### PASSAGE TO READ
━━━━━━━━━━━━━━━━━━━━━━━━━━━━━━

Arthur Peacocke (born Nov. 29, 1924, Watford, Eng.—died Oct. 21, 2006, Oxford) was a British theologian, biochemist, and Anglican priest who claimed that science and religion were not only reconcilable but complementary approaches to the study of existence.

Peacocke attended the prestigious Watford Grammar School for Boys. In 1942 he entered Exeter College at the University of Oxford, graduating in 1946 with a bachelor’s degree in chemistry. Peacocke then received a doctorate in physical biochemistry from Oxford in 1948. During the 1950s, while working at the virus laboratory at the University of California, he was part of a team that identified properties of the recently discovered DNA molecule. He received a doctorate of science from Oxford in 1962. A self-described mild agnostic during his college years, Peacocke later found himself searching for answers to questions he considered too broad for science alone to answer. He began theology studies and received a bachelor of divinity degree from the University of Birmingham in 1971, when he was also ordained a priest in the Church of England. Beginning in 1973, he taught biochemistry and theology and served as dean of Clare College at the University of Cambridge before returning to Oxford, where he served two terms (1985–88; 1995–99) as director of the Ian Ramsey Centre, which promoted teaching and research in science and religion. He received a doctorate in divinity from Oxford in 1982. Peacocke became honorary chaplain of Christ Church Cathedral in 1988 and in 1995 became honorary canon. He also founded the Science and Religion Forum (1972) and the Society of Ordained Scientists (1985).

━━━━━━━━━━━━━━━━━━━━━━━━━━━━━━

### ENTRIES PROVIDED

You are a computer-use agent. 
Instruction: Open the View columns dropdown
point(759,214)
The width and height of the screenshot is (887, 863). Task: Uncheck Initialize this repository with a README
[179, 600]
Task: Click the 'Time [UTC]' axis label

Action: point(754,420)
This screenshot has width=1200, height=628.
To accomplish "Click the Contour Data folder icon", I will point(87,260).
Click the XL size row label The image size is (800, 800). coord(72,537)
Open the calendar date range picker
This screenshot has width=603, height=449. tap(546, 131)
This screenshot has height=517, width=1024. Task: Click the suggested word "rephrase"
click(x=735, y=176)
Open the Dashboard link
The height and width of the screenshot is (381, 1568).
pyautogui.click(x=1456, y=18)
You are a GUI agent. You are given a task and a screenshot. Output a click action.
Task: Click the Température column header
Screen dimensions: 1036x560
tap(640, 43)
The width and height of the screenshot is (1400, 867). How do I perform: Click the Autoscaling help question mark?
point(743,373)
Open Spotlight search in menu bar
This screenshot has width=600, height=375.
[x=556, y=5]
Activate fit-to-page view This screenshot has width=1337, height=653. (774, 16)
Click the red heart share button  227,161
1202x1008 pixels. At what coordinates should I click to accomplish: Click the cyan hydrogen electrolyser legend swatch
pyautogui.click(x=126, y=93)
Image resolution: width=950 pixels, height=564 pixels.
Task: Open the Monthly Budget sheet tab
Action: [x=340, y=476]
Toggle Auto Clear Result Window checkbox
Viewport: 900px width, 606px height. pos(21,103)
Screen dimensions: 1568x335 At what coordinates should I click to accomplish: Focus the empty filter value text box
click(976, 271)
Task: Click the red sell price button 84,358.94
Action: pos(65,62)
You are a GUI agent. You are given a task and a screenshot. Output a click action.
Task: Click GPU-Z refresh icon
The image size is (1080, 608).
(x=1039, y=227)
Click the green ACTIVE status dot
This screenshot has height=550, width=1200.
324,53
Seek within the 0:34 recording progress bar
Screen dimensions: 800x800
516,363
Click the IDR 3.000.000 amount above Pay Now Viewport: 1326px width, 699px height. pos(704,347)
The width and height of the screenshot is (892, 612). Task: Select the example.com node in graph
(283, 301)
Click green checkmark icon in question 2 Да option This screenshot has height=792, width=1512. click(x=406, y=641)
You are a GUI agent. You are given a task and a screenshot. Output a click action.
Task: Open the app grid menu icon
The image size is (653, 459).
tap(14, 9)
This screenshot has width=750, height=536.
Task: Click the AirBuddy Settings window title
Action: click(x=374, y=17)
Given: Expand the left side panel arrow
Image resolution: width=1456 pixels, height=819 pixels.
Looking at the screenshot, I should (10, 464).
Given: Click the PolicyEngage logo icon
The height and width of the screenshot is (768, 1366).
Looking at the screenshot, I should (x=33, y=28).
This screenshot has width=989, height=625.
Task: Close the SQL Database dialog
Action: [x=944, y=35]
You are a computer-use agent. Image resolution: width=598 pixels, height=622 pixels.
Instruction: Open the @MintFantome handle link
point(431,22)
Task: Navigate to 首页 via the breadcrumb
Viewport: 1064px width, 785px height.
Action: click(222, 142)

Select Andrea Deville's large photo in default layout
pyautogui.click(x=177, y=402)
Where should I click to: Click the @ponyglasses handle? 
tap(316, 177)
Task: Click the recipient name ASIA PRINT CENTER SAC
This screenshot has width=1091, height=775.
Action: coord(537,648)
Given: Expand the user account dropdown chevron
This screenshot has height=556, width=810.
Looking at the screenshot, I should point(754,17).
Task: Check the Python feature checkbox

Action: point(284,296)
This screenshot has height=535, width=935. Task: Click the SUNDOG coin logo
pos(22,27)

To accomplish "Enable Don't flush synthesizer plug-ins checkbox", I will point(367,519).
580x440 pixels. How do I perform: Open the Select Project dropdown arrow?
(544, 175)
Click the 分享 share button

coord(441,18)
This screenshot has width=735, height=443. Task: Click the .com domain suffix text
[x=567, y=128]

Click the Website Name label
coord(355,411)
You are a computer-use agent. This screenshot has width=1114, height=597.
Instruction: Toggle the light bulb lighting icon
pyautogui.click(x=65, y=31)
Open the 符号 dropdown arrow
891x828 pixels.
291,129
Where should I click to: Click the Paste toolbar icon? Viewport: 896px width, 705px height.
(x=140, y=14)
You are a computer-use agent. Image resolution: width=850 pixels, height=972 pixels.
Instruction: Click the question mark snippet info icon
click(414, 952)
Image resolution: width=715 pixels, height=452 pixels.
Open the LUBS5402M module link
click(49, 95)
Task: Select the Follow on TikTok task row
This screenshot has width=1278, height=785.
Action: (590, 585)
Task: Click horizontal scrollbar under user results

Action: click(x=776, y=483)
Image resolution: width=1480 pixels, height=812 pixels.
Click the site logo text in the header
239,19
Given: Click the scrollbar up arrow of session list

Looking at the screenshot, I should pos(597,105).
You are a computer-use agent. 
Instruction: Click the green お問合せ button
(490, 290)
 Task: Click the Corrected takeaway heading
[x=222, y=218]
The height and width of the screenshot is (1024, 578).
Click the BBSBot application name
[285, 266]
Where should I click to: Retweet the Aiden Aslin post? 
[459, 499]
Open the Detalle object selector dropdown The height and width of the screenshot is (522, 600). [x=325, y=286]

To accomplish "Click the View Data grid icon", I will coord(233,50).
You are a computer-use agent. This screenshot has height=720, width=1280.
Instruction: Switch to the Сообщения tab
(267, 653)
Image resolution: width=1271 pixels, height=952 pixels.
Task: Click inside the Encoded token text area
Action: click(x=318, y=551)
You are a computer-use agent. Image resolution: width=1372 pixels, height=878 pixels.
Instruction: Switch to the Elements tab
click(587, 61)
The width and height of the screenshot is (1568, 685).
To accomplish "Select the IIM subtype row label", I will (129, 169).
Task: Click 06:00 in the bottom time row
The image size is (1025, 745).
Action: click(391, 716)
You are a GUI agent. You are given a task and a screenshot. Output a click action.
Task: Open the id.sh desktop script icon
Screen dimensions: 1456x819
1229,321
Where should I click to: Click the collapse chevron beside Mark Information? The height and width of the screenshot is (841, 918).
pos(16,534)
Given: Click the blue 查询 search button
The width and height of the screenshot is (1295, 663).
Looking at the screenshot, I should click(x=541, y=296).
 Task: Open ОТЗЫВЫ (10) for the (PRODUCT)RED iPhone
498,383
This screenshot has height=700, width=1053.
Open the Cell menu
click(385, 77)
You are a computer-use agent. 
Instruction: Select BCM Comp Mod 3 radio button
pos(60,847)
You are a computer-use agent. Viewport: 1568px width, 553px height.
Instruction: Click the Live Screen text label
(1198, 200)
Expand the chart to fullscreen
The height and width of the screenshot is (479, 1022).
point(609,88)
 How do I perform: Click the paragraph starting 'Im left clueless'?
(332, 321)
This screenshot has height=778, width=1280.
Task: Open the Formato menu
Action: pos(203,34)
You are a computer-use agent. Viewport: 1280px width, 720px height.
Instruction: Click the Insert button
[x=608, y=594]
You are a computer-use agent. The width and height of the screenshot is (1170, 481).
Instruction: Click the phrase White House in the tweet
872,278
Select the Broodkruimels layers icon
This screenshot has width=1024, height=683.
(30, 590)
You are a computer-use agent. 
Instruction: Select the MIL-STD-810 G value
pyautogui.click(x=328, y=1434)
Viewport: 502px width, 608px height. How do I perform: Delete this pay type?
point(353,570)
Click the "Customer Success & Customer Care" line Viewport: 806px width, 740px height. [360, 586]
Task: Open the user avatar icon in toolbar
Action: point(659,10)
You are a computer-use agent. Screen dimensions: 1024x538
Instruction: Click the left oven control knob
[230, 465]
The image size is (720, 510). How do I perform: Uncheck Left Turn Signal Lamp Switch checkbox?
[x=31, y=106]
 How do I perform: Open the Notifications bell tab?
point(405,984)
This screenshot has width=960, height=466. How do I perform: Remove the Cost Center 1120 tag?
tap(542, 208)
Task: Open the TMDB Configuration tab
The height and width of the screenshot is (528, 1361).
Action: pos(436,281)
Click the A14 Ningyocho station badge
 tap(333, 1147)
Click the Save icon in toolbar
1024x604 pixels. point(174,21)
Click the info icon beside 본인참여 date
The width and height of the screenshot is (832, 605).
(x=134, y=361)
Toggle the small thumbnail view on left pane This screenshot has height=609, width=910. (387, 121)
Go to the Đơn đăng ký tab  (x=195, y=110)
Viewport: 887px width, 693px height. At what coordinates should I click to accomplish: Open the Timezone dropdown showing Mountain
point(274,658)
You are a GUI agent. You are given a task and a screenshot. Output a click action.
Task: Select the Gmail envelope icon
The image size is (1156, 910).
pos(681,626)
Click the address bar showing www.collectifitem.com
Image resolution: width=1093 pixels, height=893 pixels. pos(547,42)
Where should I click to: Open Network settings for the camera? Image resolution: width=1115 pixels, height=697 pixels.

━━━━━━━━━━━━━━━━━━━━━━━━━━━━━━

### REQUIRED TASKS
(a) Answer these questions using the text on Arthur Peacocke.
(i) In which town was Peacocke born?
(ii) From which university did he receive a bachelor of divinity degree, and in what year?
(iii) What organization did he found in 1985?
(b) Continue the text on Arthur Peacocke from the point where it stops.

### ANSWER SECTION
(a)
(i) Watford, England.
(ii) The University of Birmingham, in 1971.
(iii) The Society of Ordained Scientists.

(b)
An early adherent of the anthropic principle—the notion that the universe contains conditions ideal for the development of living beings—Peacocke concluded that a likely explanation for the existence of life was the existence of a supreme being. As advances in astronomy shed new light on what scientists knew about the creation of the universe and advances in genetics forced scientists to grapple with new ethical considerations, Peacocke maintained that it was time for science and theology to work together to draw meaning and guidance from what was being learned. Most scientists dismissed attempts to integrate faith and science because of a lack of proof of a supreme being, but Peacocke countered that theologians had successfully used supporting evidence for their claims in the same fashion that scientists did for theirs. Peacocke compared the relationship between science and religion to that of two helical strands of DNA. He felt that the searches for intelligibility and for meaning were necessary, complementary approaches to answering the same questions about the nature of existence.

Peacocke promulgated these views, among others, in books that include Science and the Christian Experiment (1971), Intimations of Reality: Critical Realism in Science and Religion (1984), Theology for a Scientific Age (1990), From DNA to DEAN: Reflections and Explorations of a Priest-Scientist (1996), and Paths from Science Towards God: The End of All Our Exploring (2001). The posthumously published All That Is: A Naturalistic Faith for the Twenty-first Century (2007), composed as he was dying of cancer, contains a summation of Peacocke’s beliefs, as well as responses from noted theologians and scientists.

In 1993 Peacocke was made a member of the Order of the British Empire. He was awarded the Templeton Prize for Progress in Religion in 2001.